In order to define what analysis is done, subclasses must define their TokenStreamComponents in CreateComponents(String, TextReader). The components are then reused in each call to GetTokenStream(String, TextReader).

Simple example:

Analyzer analyzer = Analyzer.NewAnonymous(createComponents: (fieldName, reader) => 
{
    Tokenizer source = new FooTokenizer(reader);
    TokenStream filter = new FooFilter(source);
    filter = new BarFilter(filter);
    return new TokenStreamComponents(source, filter);
});

For more examples, see the Lucene.Net.Analysis namespace documentation.
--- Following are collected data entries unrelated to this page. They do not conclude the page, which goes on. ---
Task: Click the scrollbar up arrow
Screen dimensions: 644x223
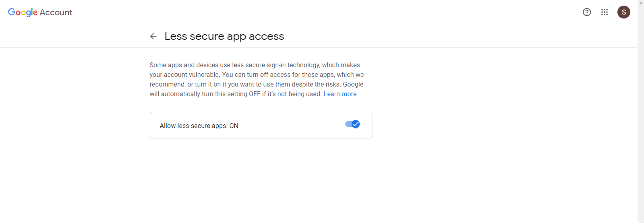Action: (x=641, y=2)
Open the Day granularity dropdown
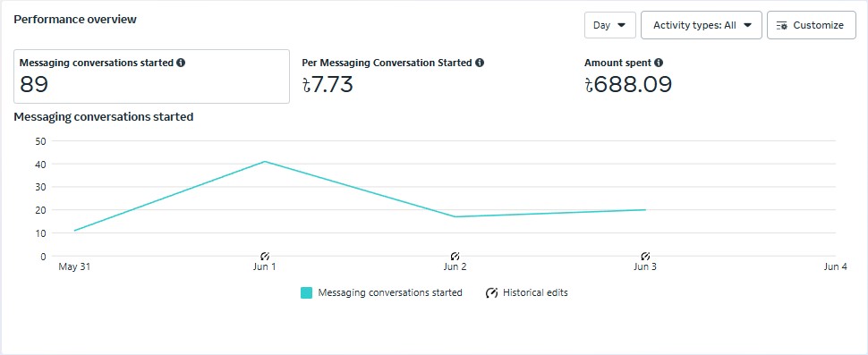The image size is (868, 355). coord(610,25)
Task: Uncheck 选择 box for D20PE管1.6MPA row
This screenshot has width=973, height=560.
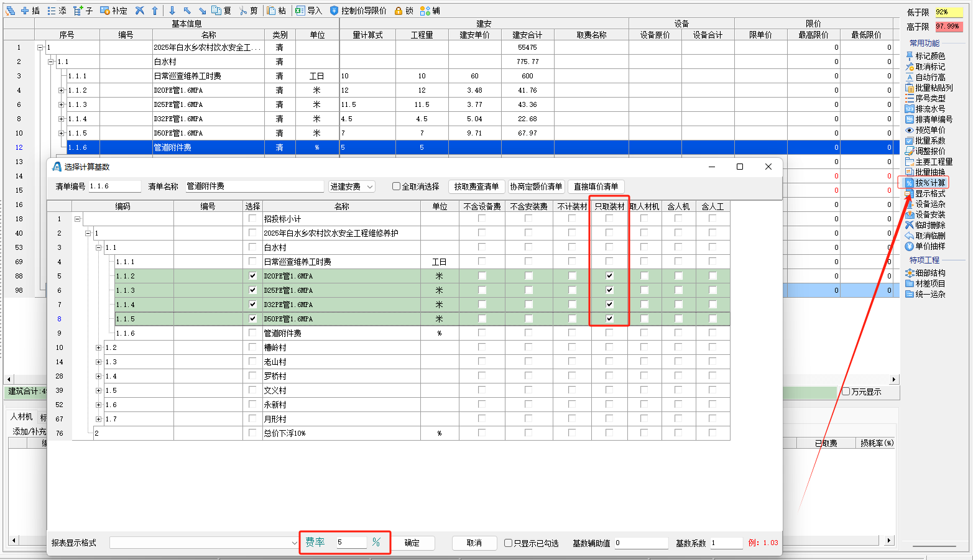Action: coord(252,276)
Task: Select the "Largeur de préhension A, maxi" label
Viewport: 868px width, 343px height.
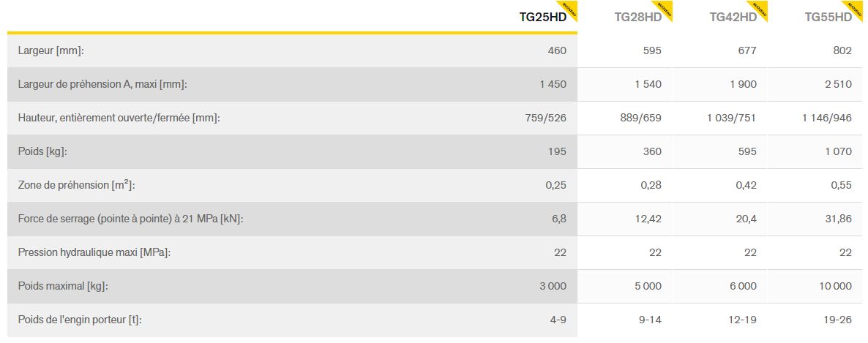Action: (102, 84)
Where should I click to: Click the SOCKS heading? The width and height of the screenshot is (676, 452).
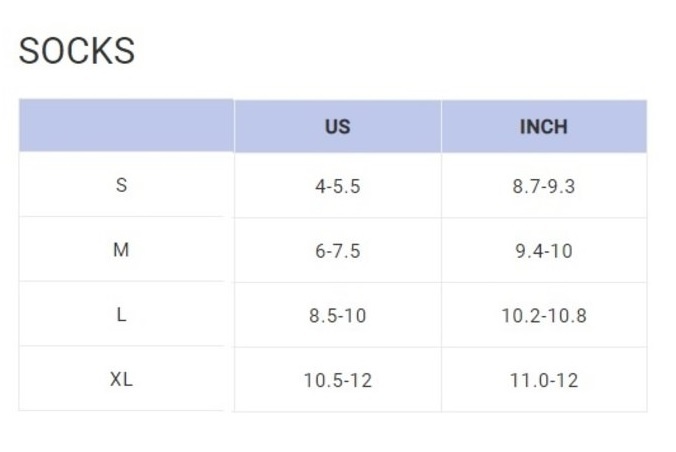[77, 51]
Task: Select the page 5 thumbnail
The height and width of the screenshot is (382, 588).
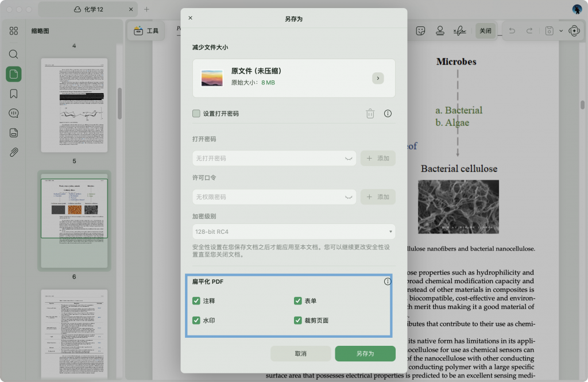Action: pos(74,105)
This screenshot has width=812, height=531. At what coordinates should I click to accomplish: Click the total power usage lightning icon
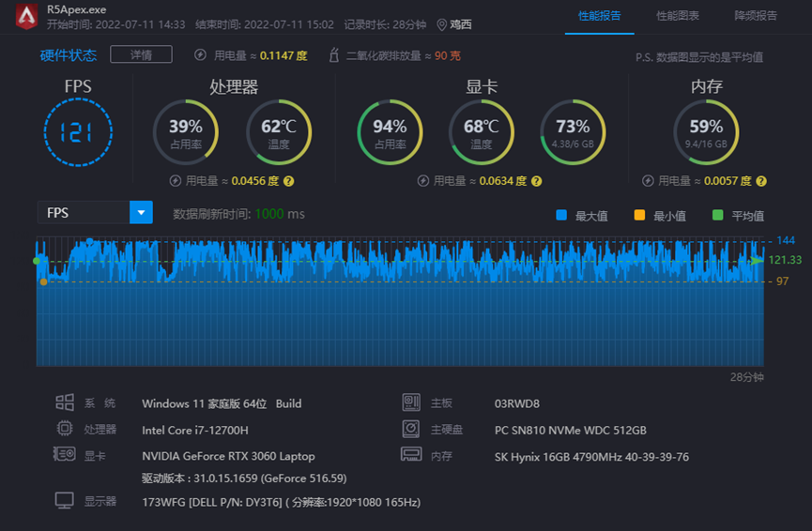(200, 56)
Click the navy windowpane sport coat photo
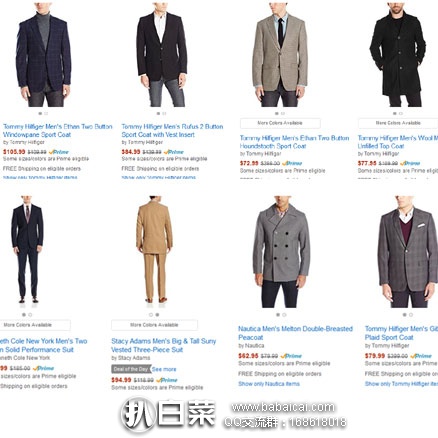The width and height of the screenshot is (438, 438). [43, 55]
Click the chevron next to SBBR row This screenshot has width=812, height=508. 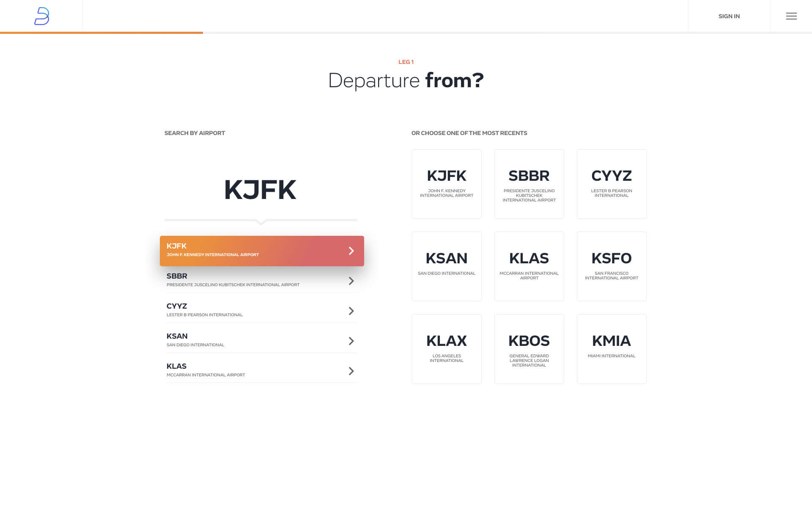click(351, 281)
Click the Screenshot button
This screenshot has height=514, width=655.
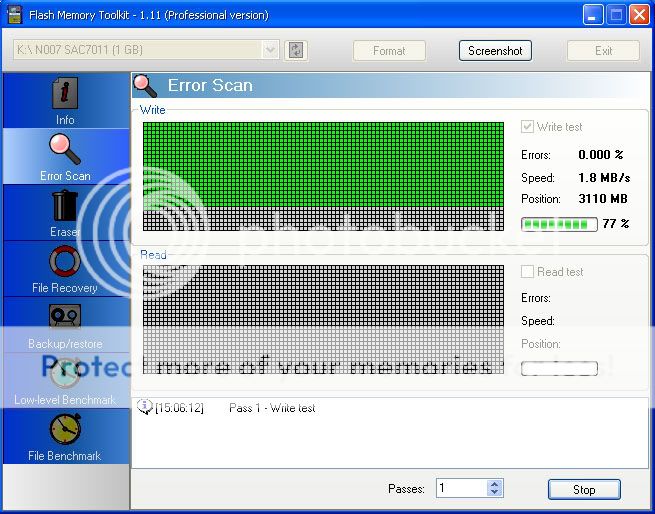point(495,50)
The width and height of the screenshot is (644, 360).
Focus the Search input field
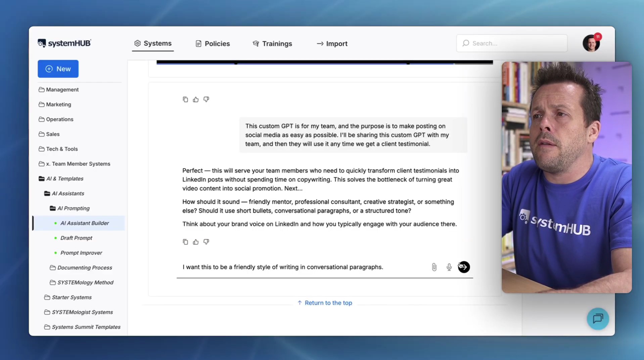pos(512,43)
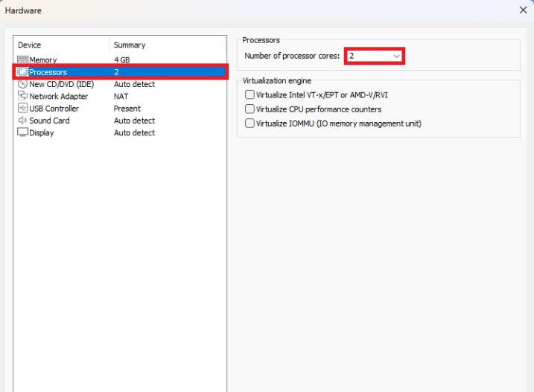Select the Sound Card row label
Image resolution: width=534 pixels, height=392 pixels.
[49, 121]
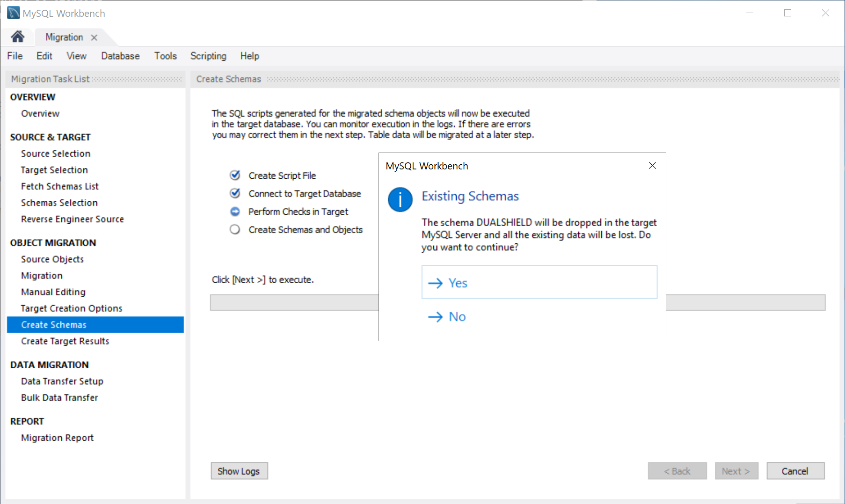Click the blue info icon in dialog
The width and height of the screenshot is (845, 504).
[x=400, y=200]
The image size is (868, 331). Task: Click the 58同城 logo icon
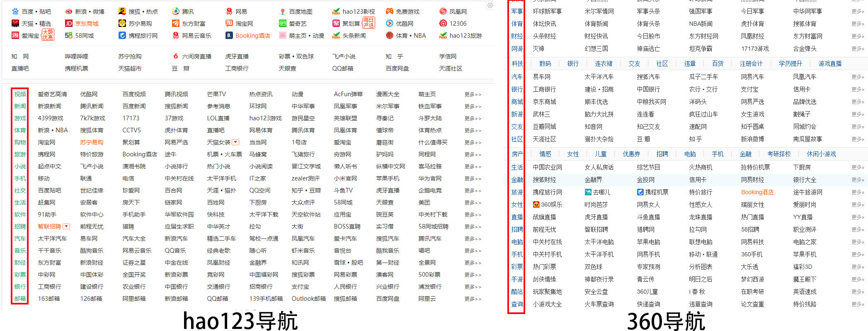69,36
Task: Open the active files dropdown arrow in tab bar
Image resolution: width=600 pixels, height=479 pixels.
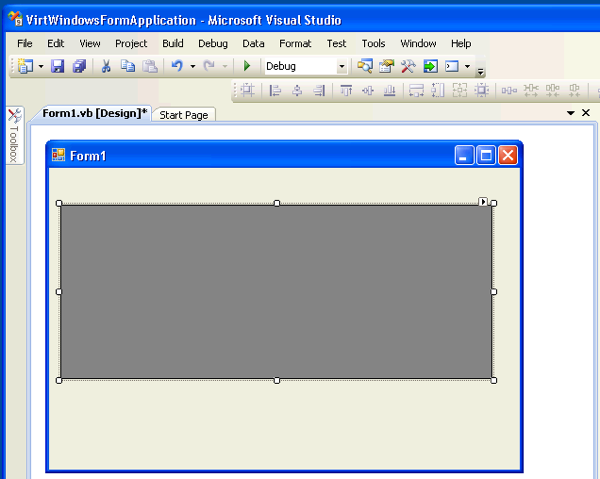Action: click(x=571, y=113)
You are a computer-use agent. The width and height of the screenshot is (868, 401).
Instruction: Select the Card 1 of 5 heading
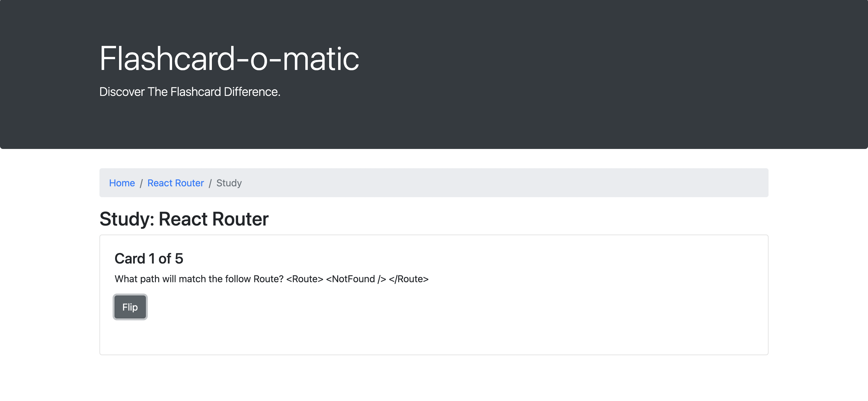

For some concrete implementations bundled with Lucene, look in the analysis modules:

Common: Analyzers for indexing content in different languages and domains.
ICU: Exposes functionality from ICU to Apache Lucene.
Kuromoji: Morphological analyzer for Japanese text.
Morfologik: Dictionary-driven lemmatization for the Polish language.
Phonetic: Analysis for indexing phonetic signatures (for sounds-alike search).
Smart Chinese: Analyzer for Simplified Chinese, which indexes words.
Stempel: Algorithmic Stemmer for the Polish Language.
UIMA: Analysis integration with Apache UIMA.

Inheritance

System.Object

Analyzer

ICUCollationKeyAnalyzer

Assembly: DistributedLucene.Net.dll

Syntax

public abstract class Analyzer : IDisposable

Constructors

Name	Description
Analyzer()	Create a new Analyzer, reusing the same set of components per-thread across calls to GetTokenStream(String, TextReader).
Analyzer(ReuseStrategy)	Expert: create a new Analyzer with a custom ReuseStrategy. NOTE: if you just want to reuse on a per-field basis, its easier to use a subclass of AnalyzerWrapper such as `Lucene.Net.Analysis.Common.Miscellaneous.PerFieldAnalyzerWrapper` instead.

Fields

Name	Description
GLOBAL_REUSE_STRATEGY	A predefined ReuseStrategy that reuses the same components for every field.
PER_FIELD_REUSE_STRATEGY	A predefined ReuseStrategy that reuses components per-field by maintaining a Map of TokenStreamComponents per field name.

Properties

Name	Description
Strategy	Returns the used ReuseStrategy.

Methods

Name	Description
CreateComponents(String, TextReader)	Creates a new TokenStreamComponents instance for this analyzer.
Dispose()	Frees persistent resources used by this Analyzer
GetObjectData(SerializationInfo, StreamingContext)
GetOffsetGap(String)	Just like GetPositionIncrementGap(String), except for Token offsets instead. By default this returns 1. this method is only called if the field produced at least one token for indexing.
GetPositionIncrementGap(String)	Invoked before indexing a IIndexableField instance if terms have already been added to that field. This allows custom analyzers to place an automatic position increment gap between IIndexableField instances using the same field name. The default value position increment gap is 0. With a 0 position increment gap and the typical default token position increment of 1, all terms in a field, including across IIndexableField instances, are in successive positions, allowing exact PhraseQuery matches, for instance, across IIndexableField instance boundaries.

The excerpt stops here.